Article 4: A Not-So-Hidden Curriculum: Using Auto/biographies to Teach Educational History

Article excerpt

Autobiography and biography are productive genres for exploring historical events and processes, even as such works have sometimes held a peripheral role in the 'community' of history of education scholarship. (1) This paper focuses on the pedagogical productivity and challenges of a recent graduate course I offered in auto/biographical research as a method of introducing students, indirectly, to issues in educational history, particularly those affecting the lives of marginalized people. The course primarily focused on methodological approaches and issues in the craft of auto/biographical scholarship. However, I also conceptualized the course as a productive site for incorporating historical issues, in part as a response to low levels of student interest in history of education courses at our public research institution and the general college, and increasingly on a national level, malaise regarding foundations courses in general. Indeed, declining support for history of education courses is a national trend, as Goodchild and Spencer's analysis presented at the History of Education Society indicate (2013). Donald Warren's insightful article charting the ebbs and flows in levels of support for the interdisciplinary field of Social Foundations also suggests more broadly that (both manufactured and legitimate) educational crises and public calls for school reform, accountability, and 'practical' subject matter, often renew scrutiny of foundations courses (Warren 1998).

Goodall and Spencer suggest that historians of education need pedagogical tools for their labor and perhaps particularly so in a time of "precipitous" decline of history of education offerings (2013, 2). Such a decline has widespread implications for the type of knowledge students absorb and faculty create. If we are to take this call for pedagogies seriously, discussing specific teaching approaches and wrinkles we encounter in the process can only enhance our "community" mission. While educational biographers have championed the genre as a way to highlight educational patterns in individual lives, the methodological complexities involved in crafting auto/biographical work are compelling avenues for discussing processes of historical construction more broadly. As biographer Hermione Lee has expressed artfully, biographers must contend with an array of challenges in researching lives--the "epic and the absurd, legends and gossip, gravity and foolishness," as well as difficult subjects, fragmentary records and suspicious descendants (Lee 2009, 38).

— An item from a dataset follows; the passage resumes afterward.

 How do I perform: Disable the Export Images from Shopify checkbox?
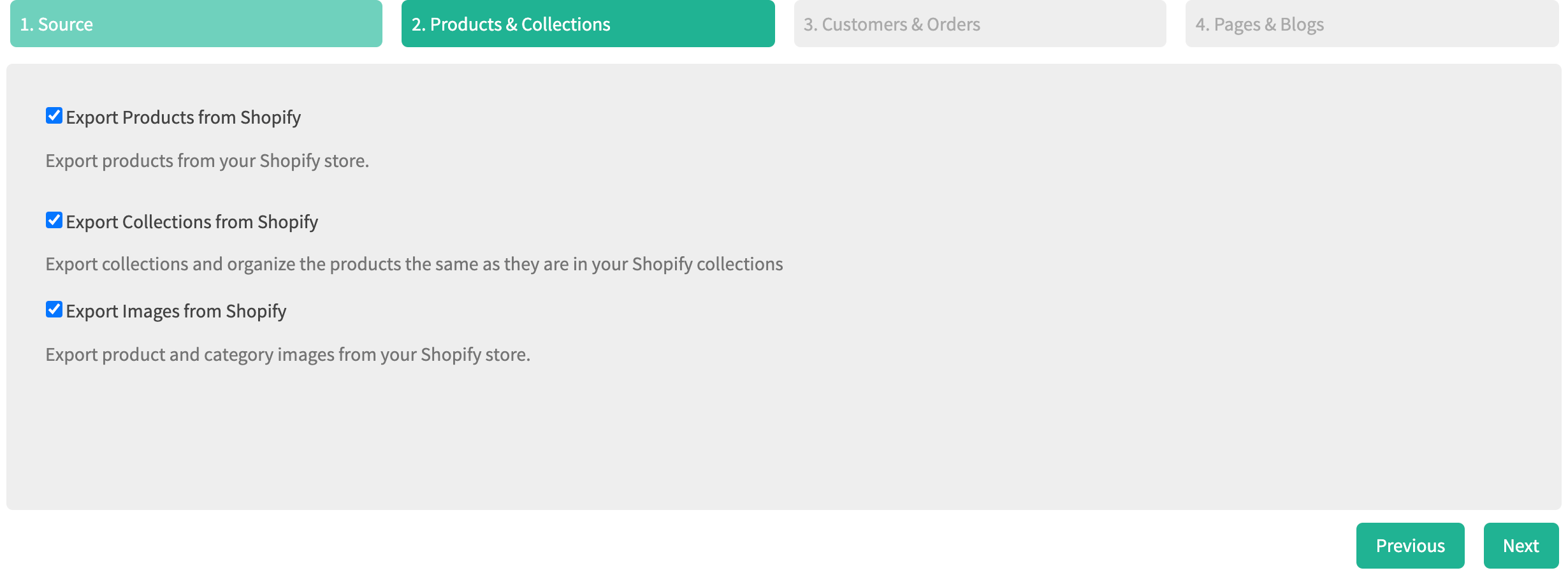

The genre offers opportunities to consider how social and structural forces shape subjects' lives differently. Tuchman writes that "as a prism of history, biography attracts and holds the reader's interest in the larger subject" and "encompasses the universal in the particular" (Tuchman 1996, 74). Indeed, Lucy Townsend and Gaby Weiner's text, Deconstructing and Reconstructing Lives (2011), and Linda Morice and Laurie Puchner's text, Exploring Issues in Educational History through Biography (2013), detail how biographies remain underutilized resources in connecting readers to the lives and investments of historical figures. While scholars have explored issues in educational history through the lens of autobiography and biography previously, as well as considered ways to teach educational biographies in varied courses, my interest here is in considering how to incorporate historical content and issues in courses focused on other subject matter that remain core offerings, such as qualitative methodology, in a period in which sustaining history courses poses increasing challenges.

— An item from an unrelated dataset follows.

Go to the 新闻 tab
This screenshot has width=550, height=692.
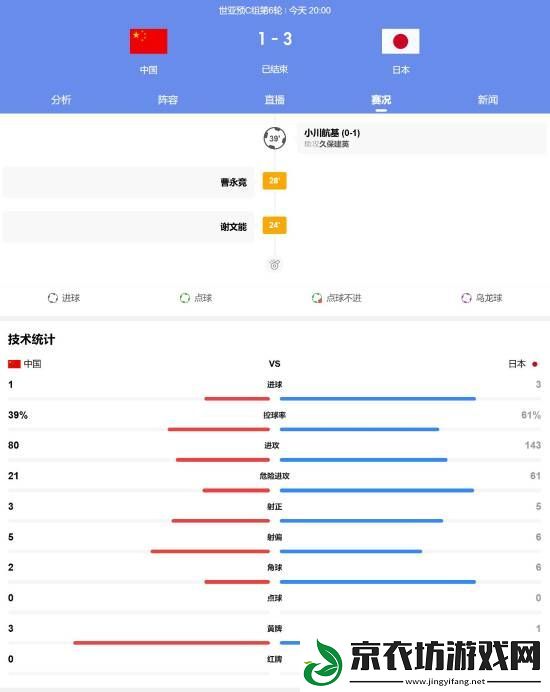tap(488, 100)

Educational scholars have published various resources to aid those interested in incorporating autobiographies and biographies into their historical research and teaching. Particularly useful in this regard are the annotated bibliographies they have painstakingly compiled. For example, more than thirty years ago, Tom Cook published a bibliography of auto/ biographical accounts in the History of Education Society Bulletin (1977) which Tom Gammage (1980) extended to increase awareness of such archival resources available for history of education scholars. …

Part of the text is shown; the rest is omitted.